_Task to carry out:_
Print the following entries without any change.

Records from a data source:

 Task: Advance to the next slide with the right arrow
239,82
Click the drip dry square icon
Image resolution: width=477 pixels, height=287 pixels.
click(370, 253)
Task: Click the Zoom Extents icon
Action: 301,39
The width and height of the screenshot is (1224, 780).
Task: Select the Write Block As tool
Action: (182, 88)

_Expected output:_
 Task: Advance to the next slide with the right arrow
239,82
Click the drip dry square icon
Image resolution: width=477 pixels, height=287 pixels.
click(370, 253)
Task: Click the Zoom Extents icon
Action: 301,39
The width and height of the screenshot is (1224, 780).
Task: Select the Write Block As tool
Action: (182, 88)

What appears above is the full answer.